That the European banks’ stress tests conducted last week were apparently ‘not stressful enough’ was evident from the fact that most of the eurocrats predicted beforehand that a majority of the banks will clear these tests.
With only 7 out of the 91 banks sample banks in 27 countries having failed the stress tests, Citigroup Inc. has revealed that equity and debt markets intend rating European banks using much more stringent parameters than those used by the Committee of European Banking Supervisors (CEBS).
The European Union stress tests had found that the seven banks failing the tests – five small banks in Spain; and one each in Greece and Germany – altogether needed to raise 3.5 billion euros ($4.5 billion) of capital.
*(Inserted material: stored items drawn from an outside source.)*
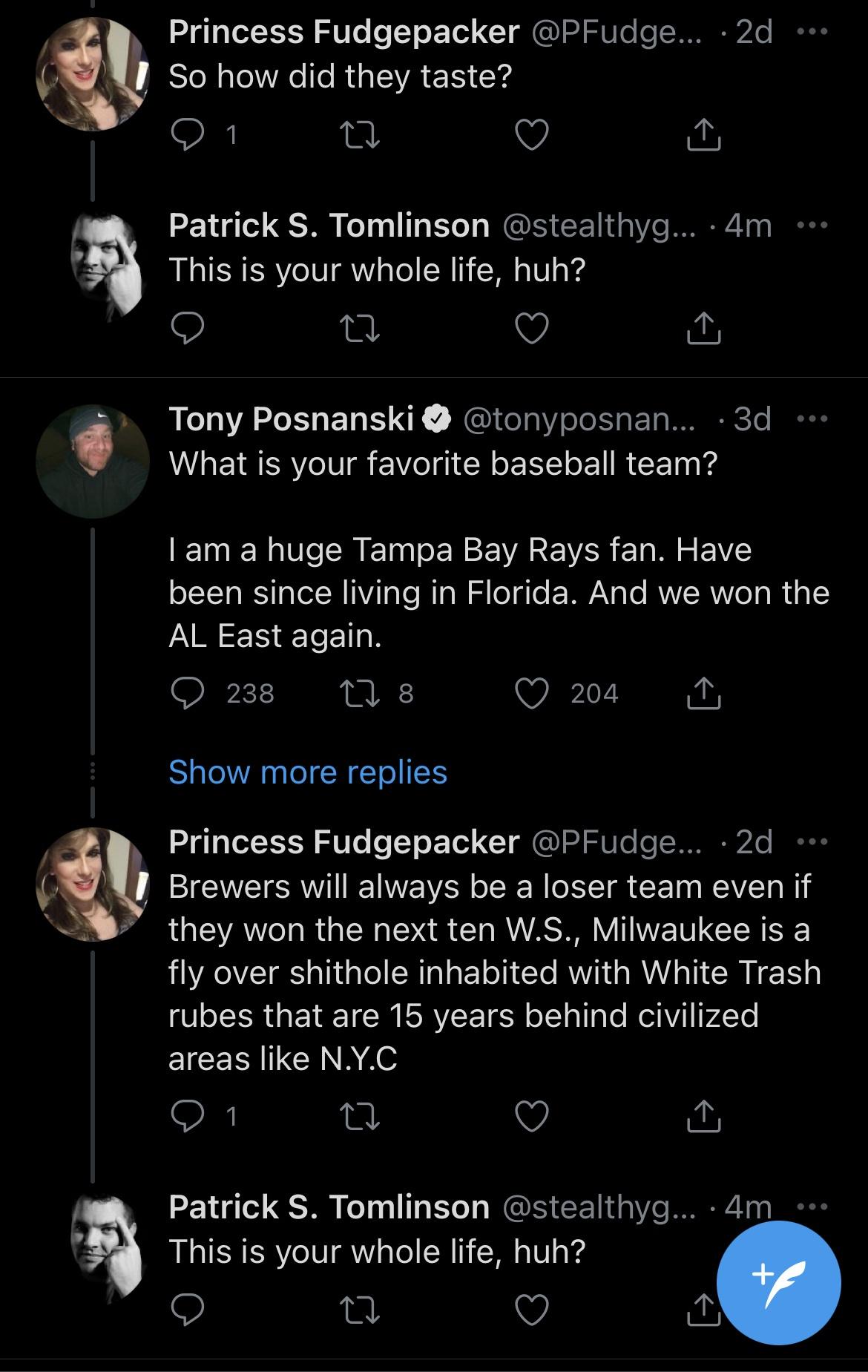Show more replies in the thread
868x1372 pixels.
308,772
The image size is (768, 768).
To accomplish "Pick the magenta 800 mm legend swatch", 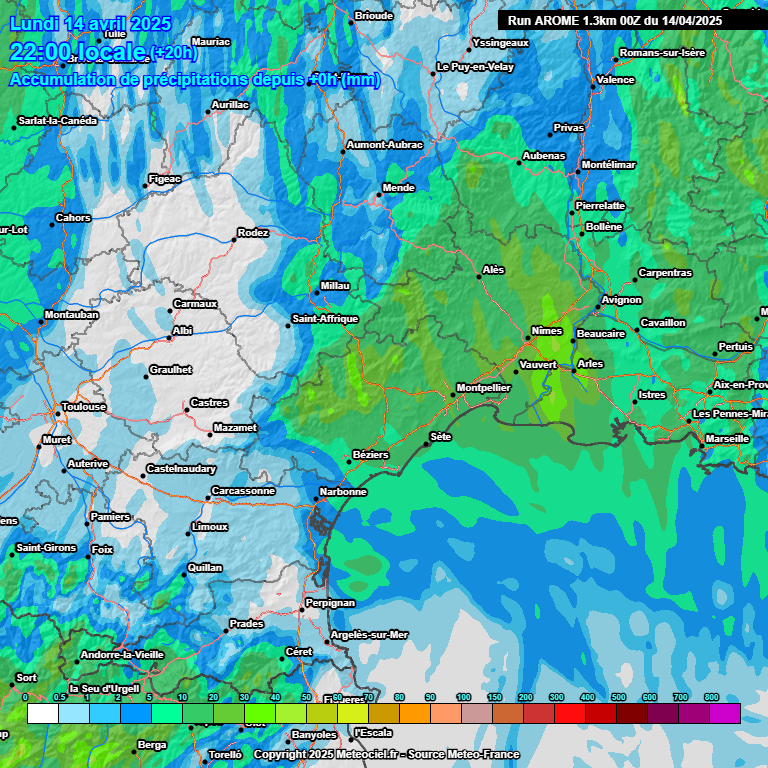I will [724, 713].
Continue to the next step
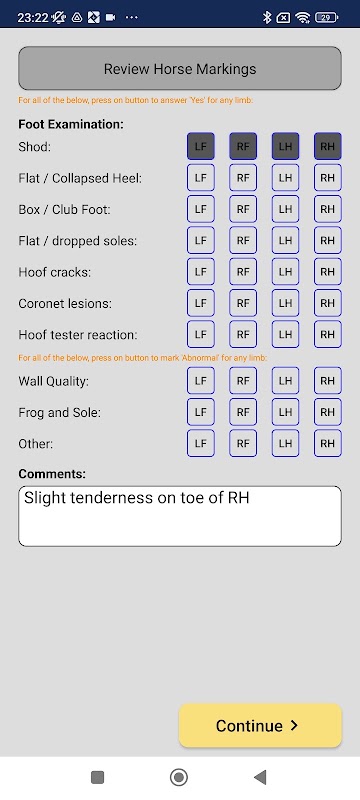 [x=260, y=726]
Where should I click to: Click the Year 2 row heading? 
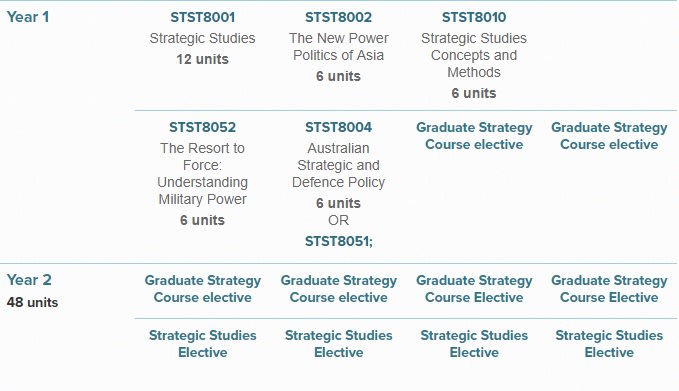(29, 280)
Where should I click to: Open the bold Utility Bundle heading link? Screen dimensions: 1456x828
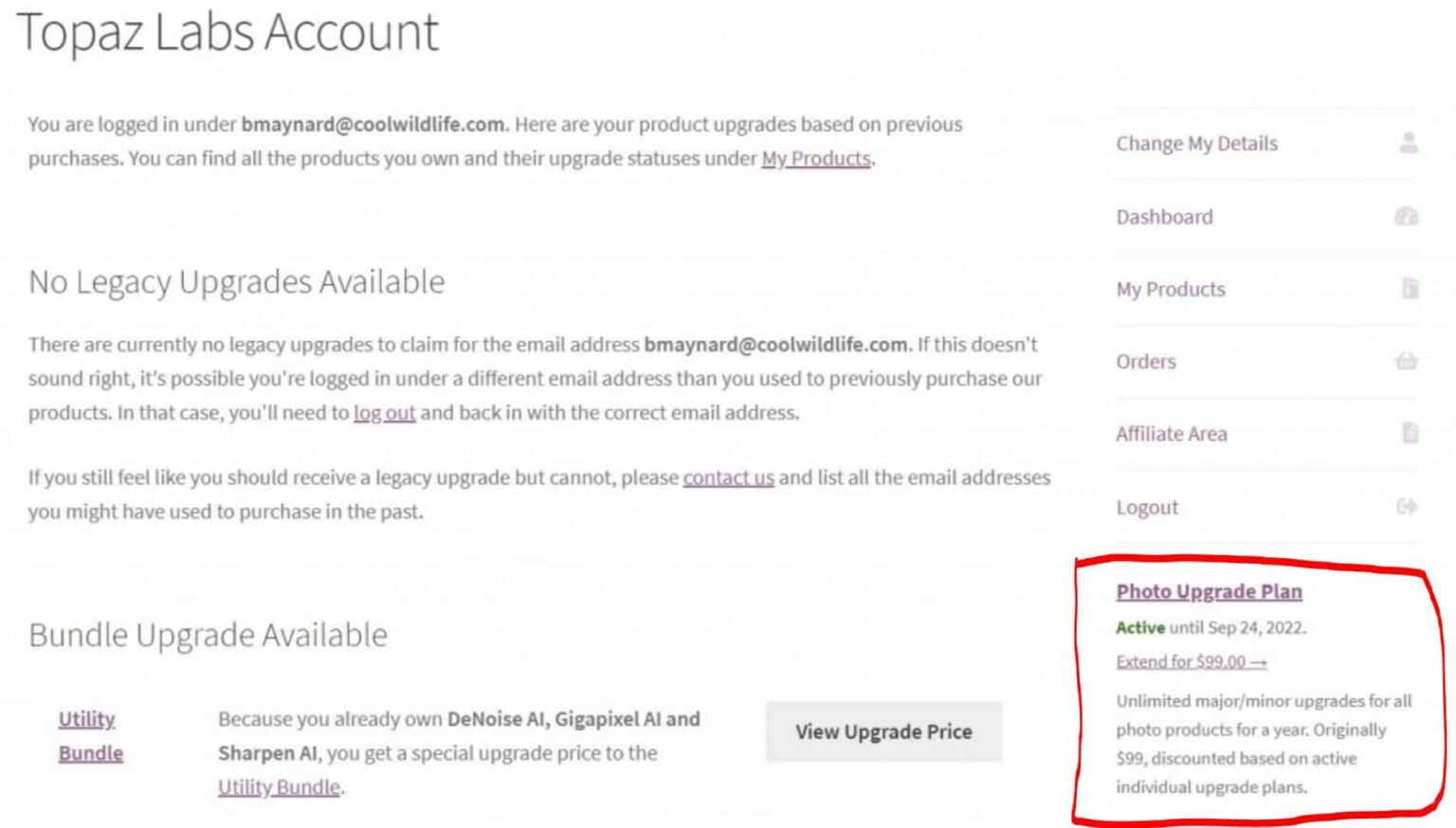tap(90, 736)
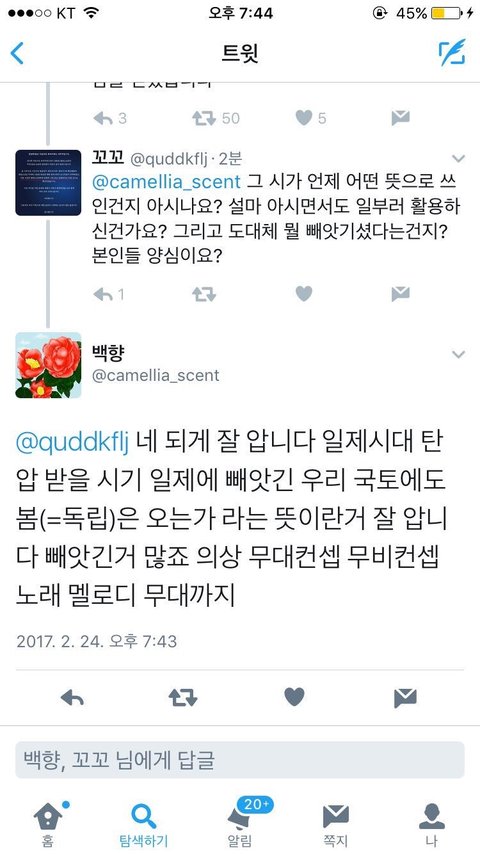Expand options chevron on 꼬꼬's tweet
This screenshot has width=480, height=854.
[459, 158]
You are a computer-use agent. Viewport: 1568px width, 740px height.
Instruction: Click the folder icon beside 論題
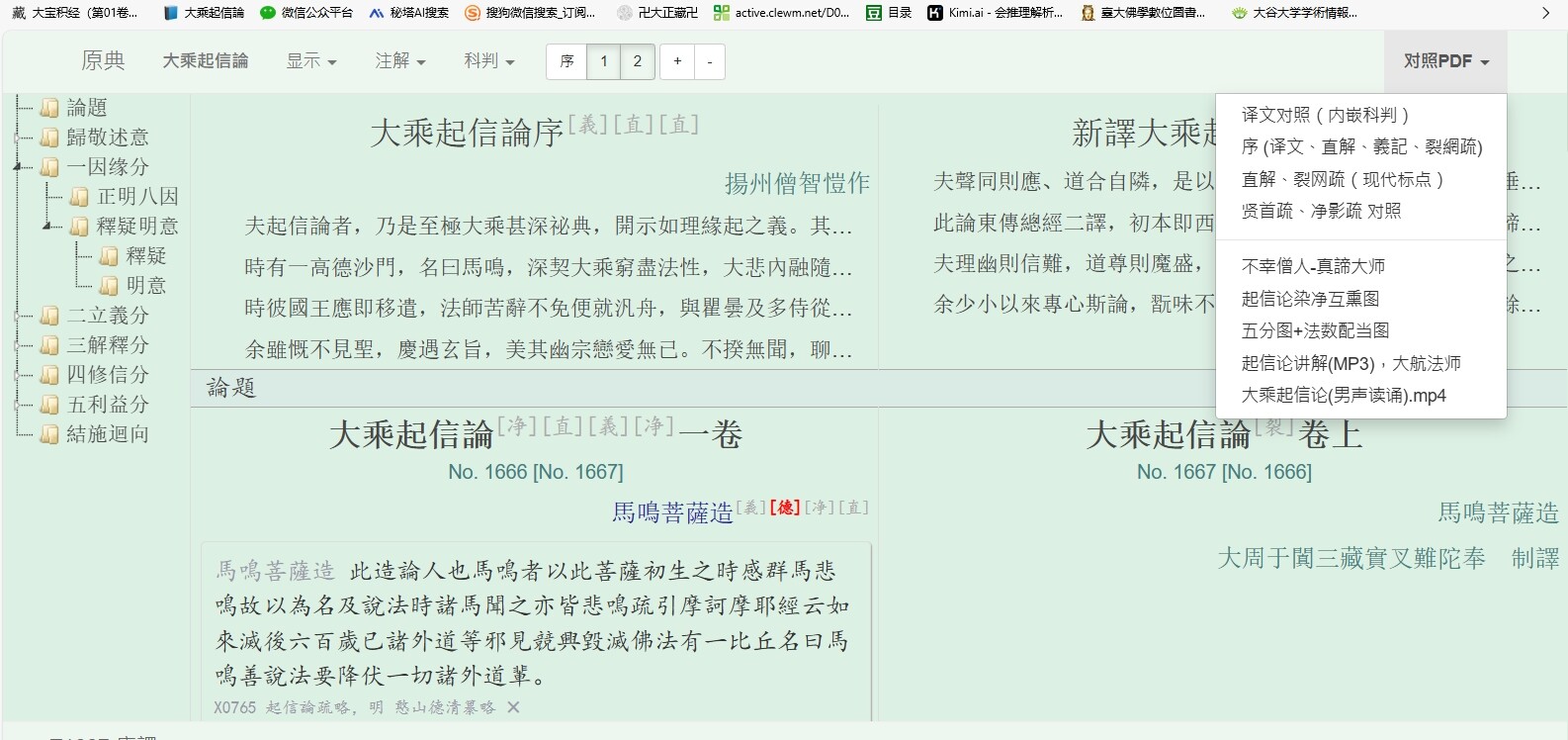pyautogui.click(x=49, y=108)
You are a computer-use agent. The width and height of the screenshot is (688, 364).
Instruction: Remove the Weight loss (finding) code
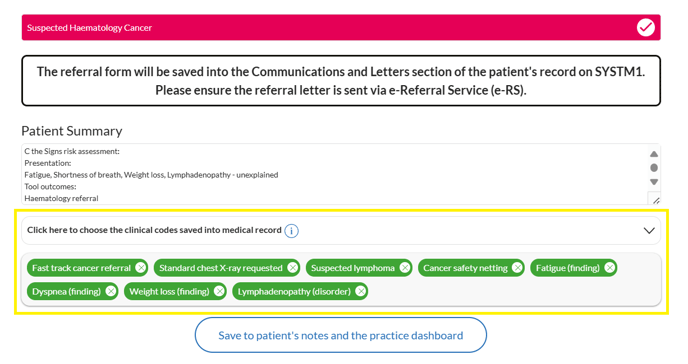[219, 291]
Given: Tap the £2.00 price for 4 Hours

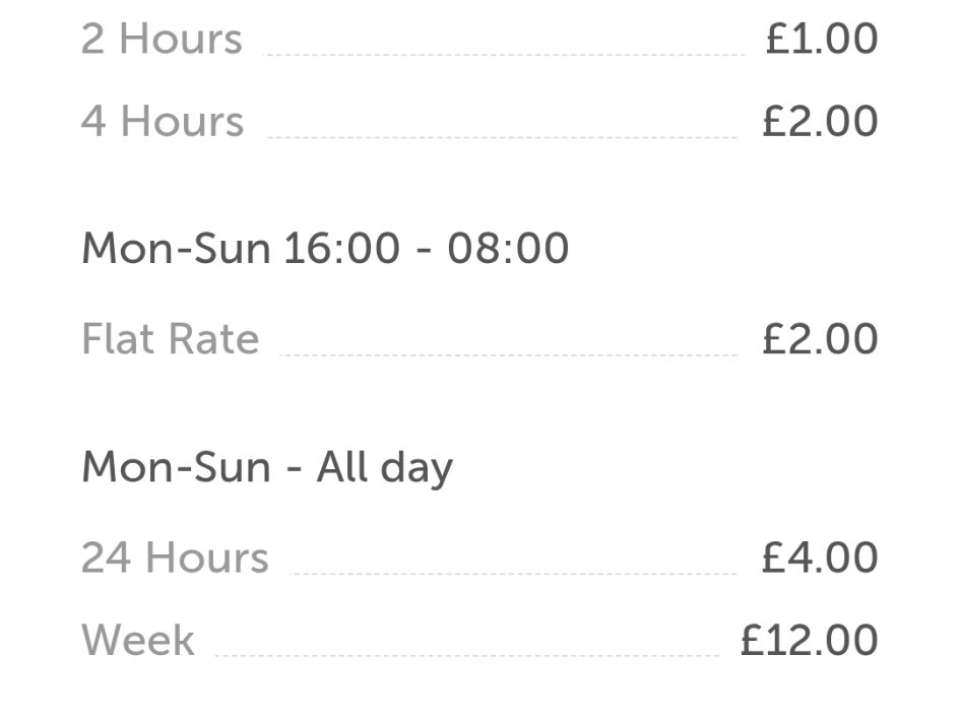Looking at the screenshot, I should pyautogui.click(x=820, y=121).
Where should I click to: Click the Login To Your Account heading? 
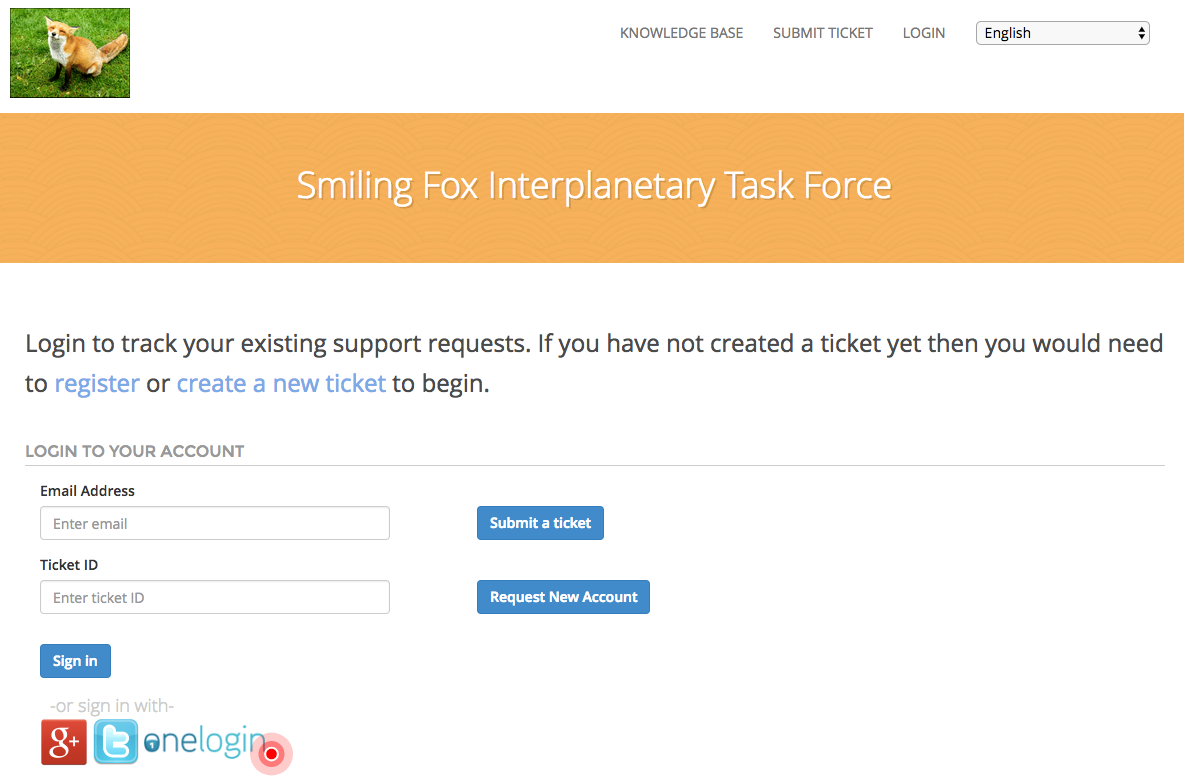(x=134, y=451)
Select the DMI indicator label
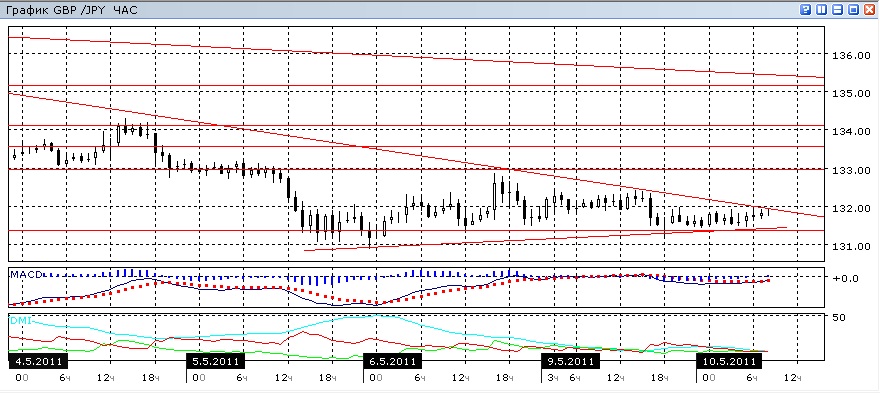The image size is (880, 393). [x=20, y=320]
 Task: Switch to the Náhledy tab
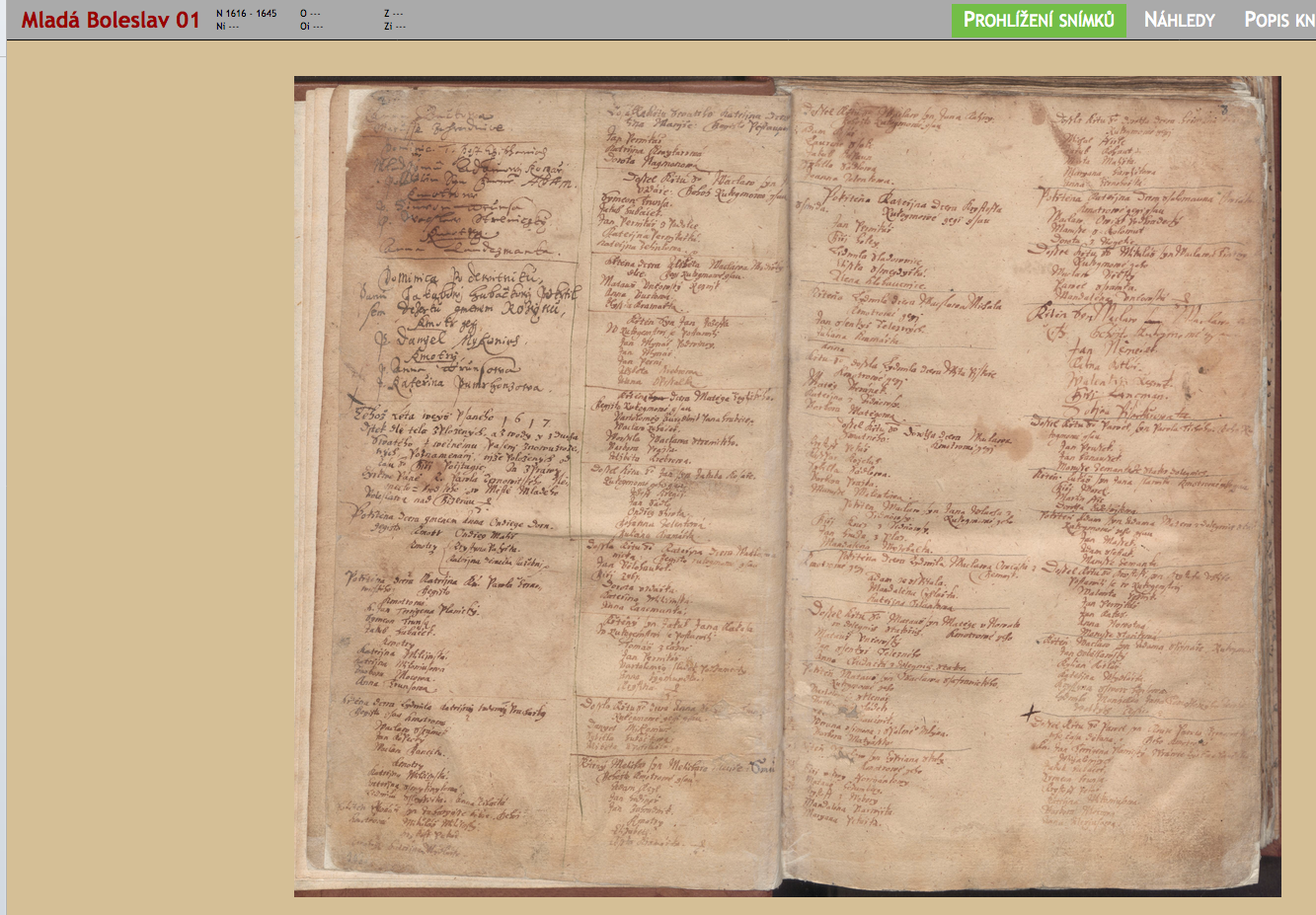click(1179, 20)
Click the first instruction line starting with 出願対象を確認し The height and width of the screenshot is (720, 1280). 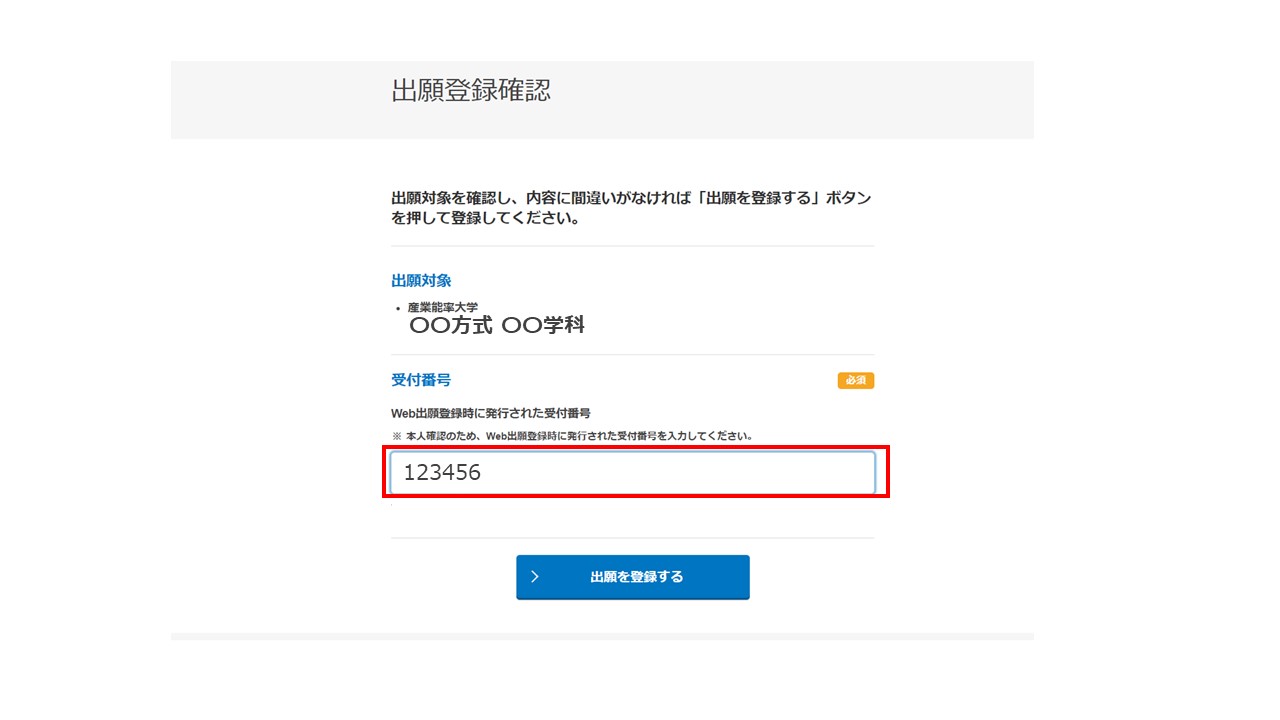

Meanwhile, Citigroup analysts, led by Stefan Nedialkov, disclosed in a July 23-dated report that “funding, equity and debt markets will tier banks based on banks’ perceived solvency position under a market-realistic stress scenario.” The report said that the test could be “harsher than the CEBS test and include stressing the banking book.”
Further noting that the markets “don't think the (CEBS) scenarios were stressful enough,” Brian Dolan, chief strategist at Forex. com told Bloomberg News that the reaction in the long run will depend on two main factors – firstly, Europe's ability to sustain the recent uptick in its economic growth; and secondly, Germany's unrelenting readiness to be paymaster of last resort.